Data Quality: The Heart of Big Data

After last week’s post on promise and perils of big data, I wanted to pursue the discussion further around data quality. This is usually covered by “veracity and validity” as additional “Vs” of big data. In my experience, these two really go hand-in-hand and speak to the issue at the heart of driving business value leveraging big data. If users are not confident in the data quality, then it doesn’t matter what insights the system delivers as no adoption will occur.

4vs_big_dataMerriam-Webster defines something as valid when it is “well-grounded or justifiable: being at once relevant and meaningful; logically correct.” Veracity is defined as “something true.” In the big data conversation (as found on insideBIGDATA, veracity refers to the biases, noise and abnormalities found in data while validity refers to the accuracy and correctness. At it’s core, the question of data quality comes down to whether they data you have is reliable and trustworthy for making decisions.

In a Jan 2015 article on big data veracity, IBM speculated that uncertain data will account for 80% of your data. The author Jean Francois Puget said that 80% of an analytics project is comprised of data cleansing. I whole-heartedly agree that 80% of data analytics project time should be spent on data cleansing. Unfortunately, in my experience, the project urgency and promise reduce this time significantly.

While the reality might be slightly alarming, I think there are steps in the process that can minimize data quality issues.

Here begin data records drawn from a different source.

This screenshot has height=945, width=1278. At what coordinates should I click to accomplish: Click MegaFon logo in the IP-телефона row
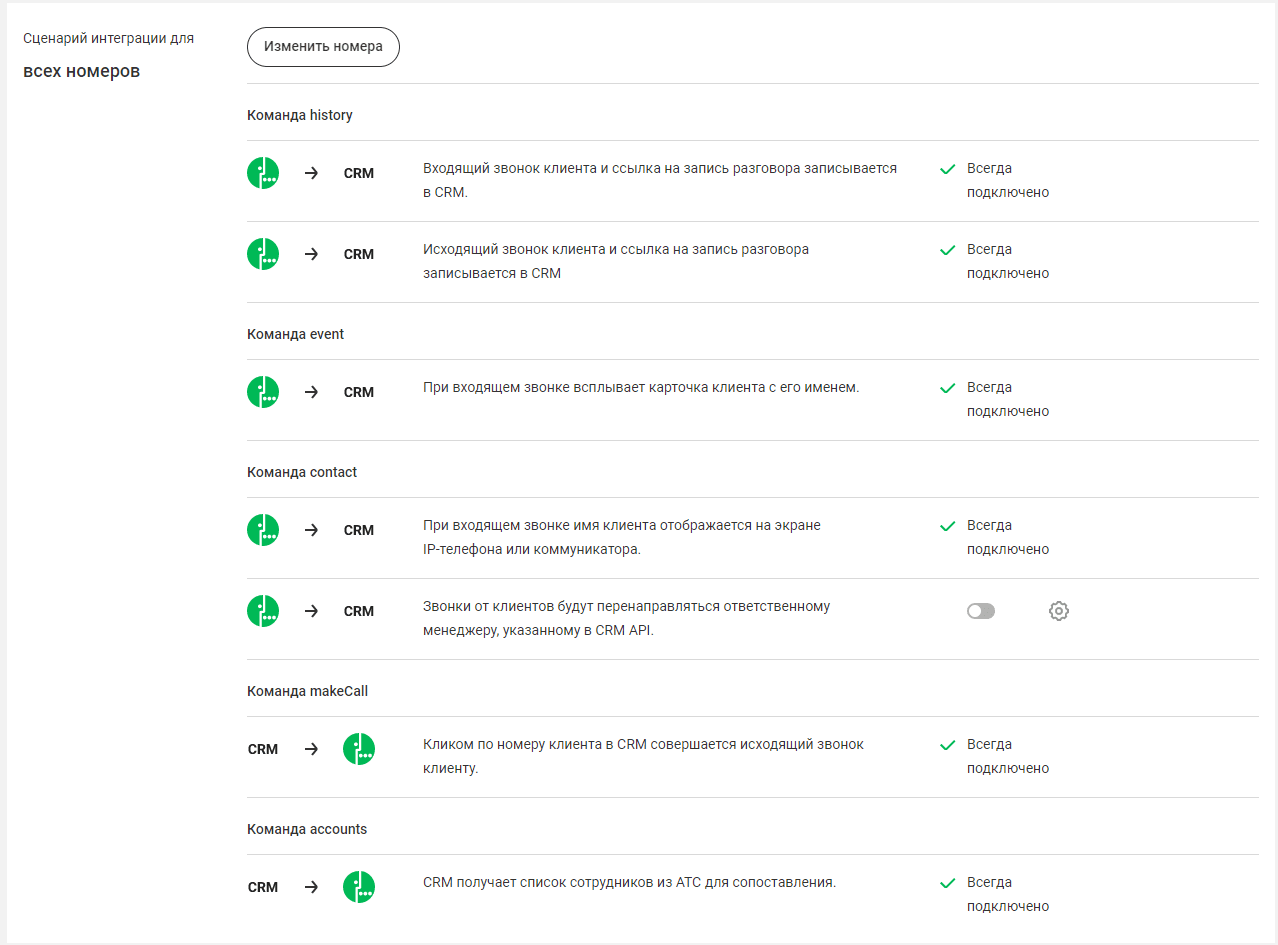click(x=263, y=530)
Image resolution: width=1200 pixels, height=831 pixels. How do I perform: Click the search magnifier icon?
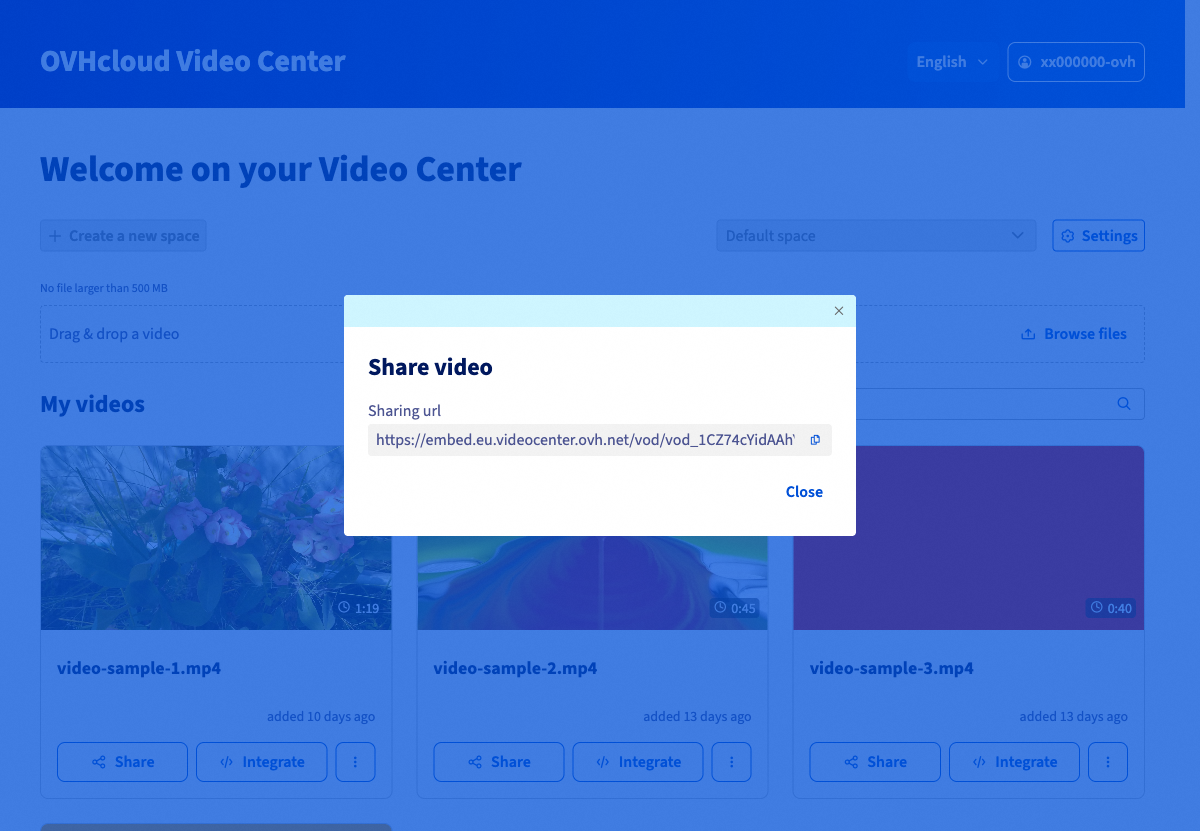1123,403
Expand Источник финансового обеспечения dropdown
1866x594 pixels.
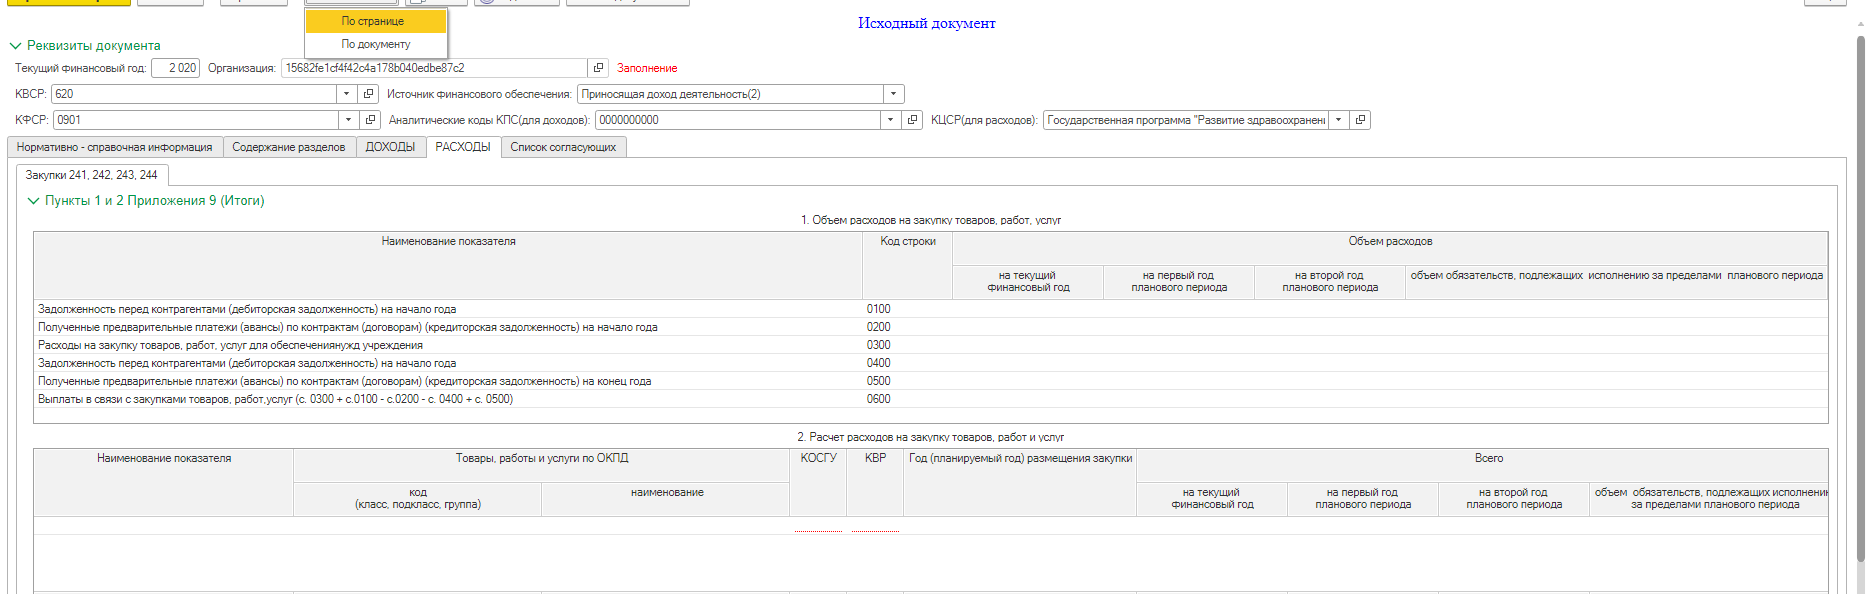893,94
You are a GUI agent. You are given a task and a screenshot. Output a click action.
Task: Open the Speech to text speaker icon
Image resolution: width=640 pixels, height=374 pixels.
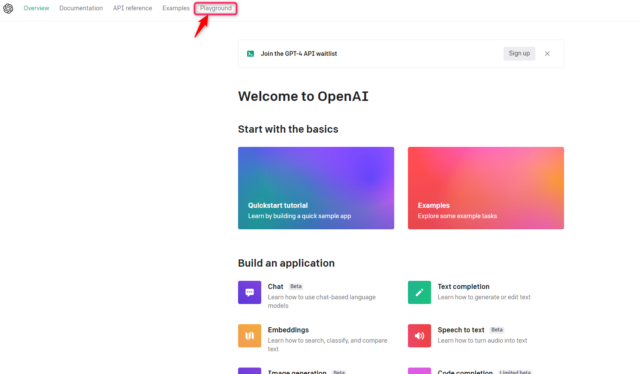point(419,336)
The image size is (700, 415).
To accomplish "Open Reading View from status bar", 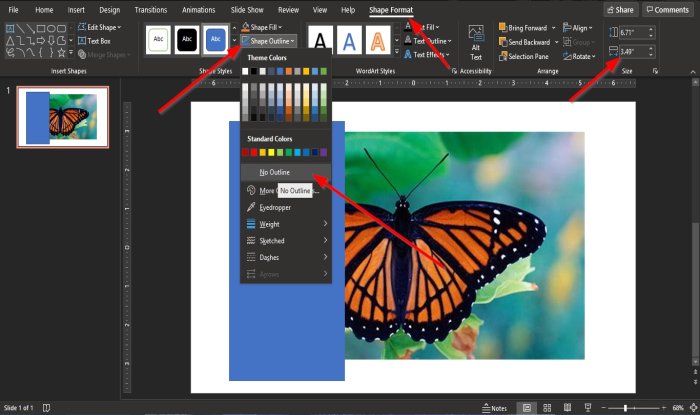I will 567,408.
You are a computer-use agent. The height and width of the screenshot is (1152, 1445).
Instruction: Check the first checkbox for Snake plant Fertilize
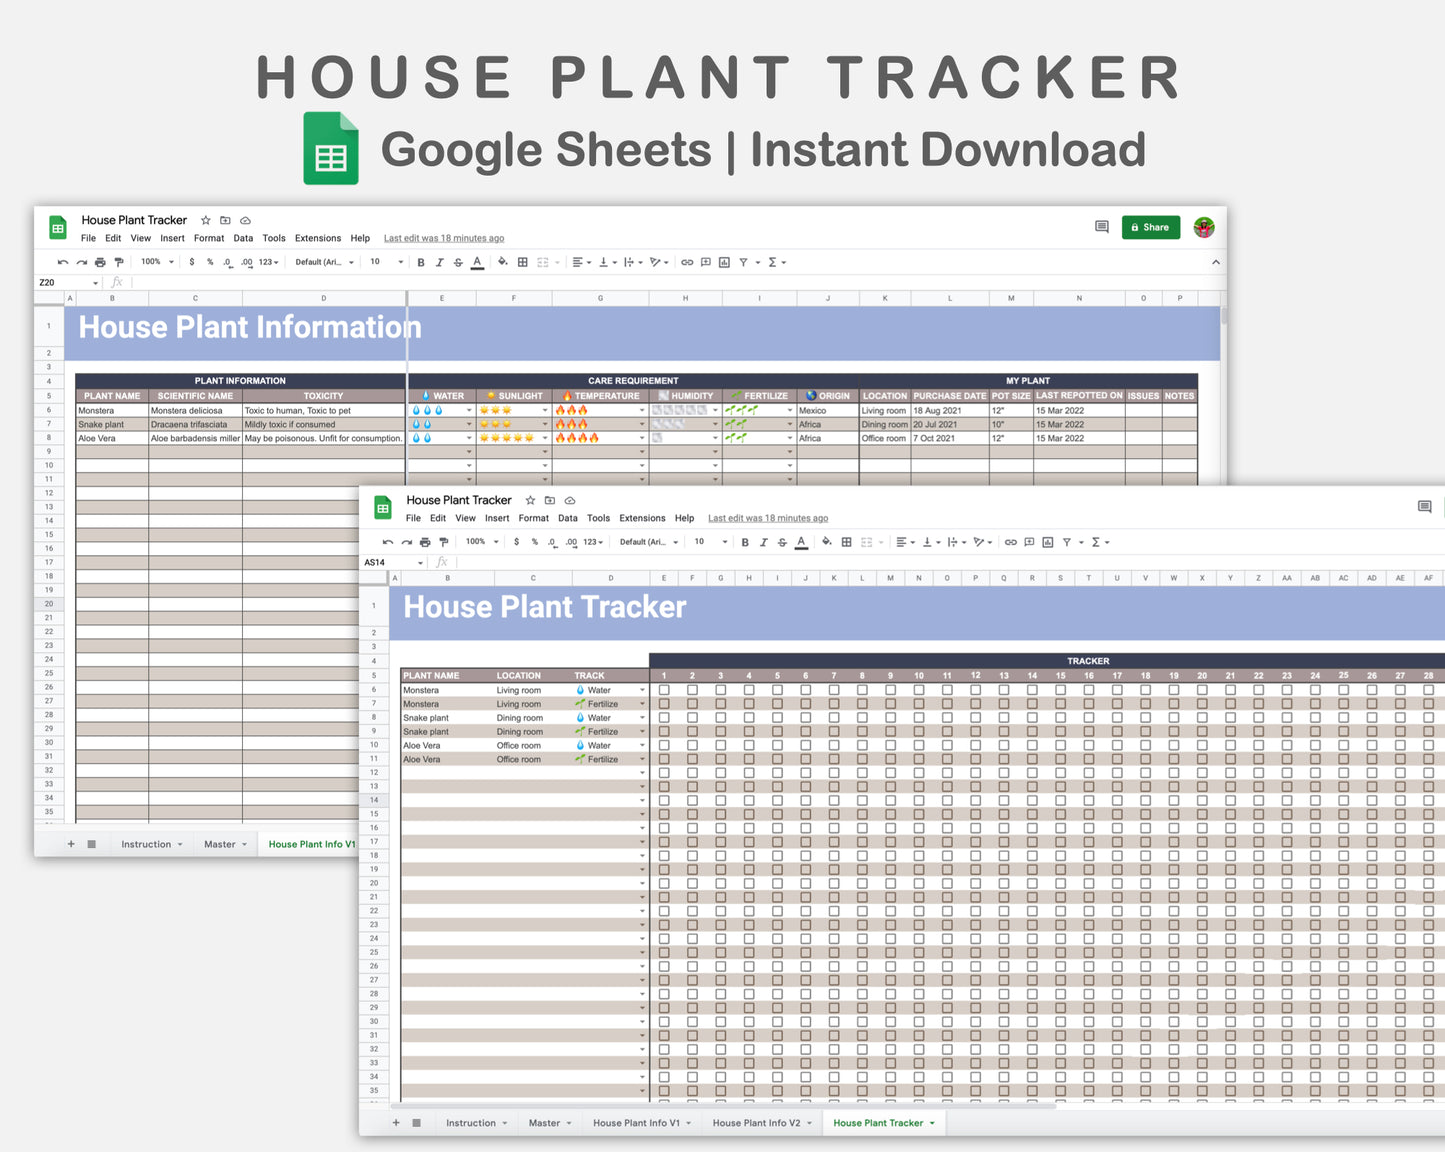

  1. Make sure the team understands the business problem – How can you know what data you need, if you don’t understand the business problem? Further, how can you know if your data is accurate or true for solving the business problem? All data analysis and quality checks should become obvious once the project team gets grounded in the business problem.
  2. Map out the data needed to solve the business problem – Once you understand the business problem, you can start to map out the data you need to solve it. You’ll want to consider how the data will be sourced. Data obtained from outside your sphere of influence (department, organization, etc) may require additional manipulation and cleansing to get to a usable state.
  3. Analyze your source data – Even if you are comfortable in the data source, you will still want to do some analysis once you start receiving data. Just because documentation says something is true, does not make it so. Values may be different than expected, which could have significant impact on your model or visualization.
  4. Make decisions about the business rules – It is very rare for data to be usable without any manipulation or cleansing. In response to steps 1-3, decide how the data needs to be manipulated.
    1. How should the specific business rule be applied (i.e. fill in gaps with average of last 10 records)?
    2. When will the business rule run (i.e. at what step of the process)?
    3. Who, specifically which system, is responsible for applying the business rule (i.e. Is it the source system? Is it an intermediary system (like Mulesoft) that feeds the data to you? Is it the data load process? Or is it a post load process?)
  5. Clearly document & get sign off on everything captured above –  Leveraging big data to deliver business value is hard. Documentation acts as a reminder of what was done and why. It should clearly define the problem, the data, the sources, the business rules as well as the confirmation that the project team and audience agreed to the path taken.

During my projects, I spend a lot of time around data analysis. As the project manager I want to fully understand the data, and I want confidence that it is correct and reliable. It’s this same effort that needs to be taken with the project stakeholders and end users to given them a comfort level. Each step of the process of validating assumptions are proof points for building trust. It is trust that will yield adoption.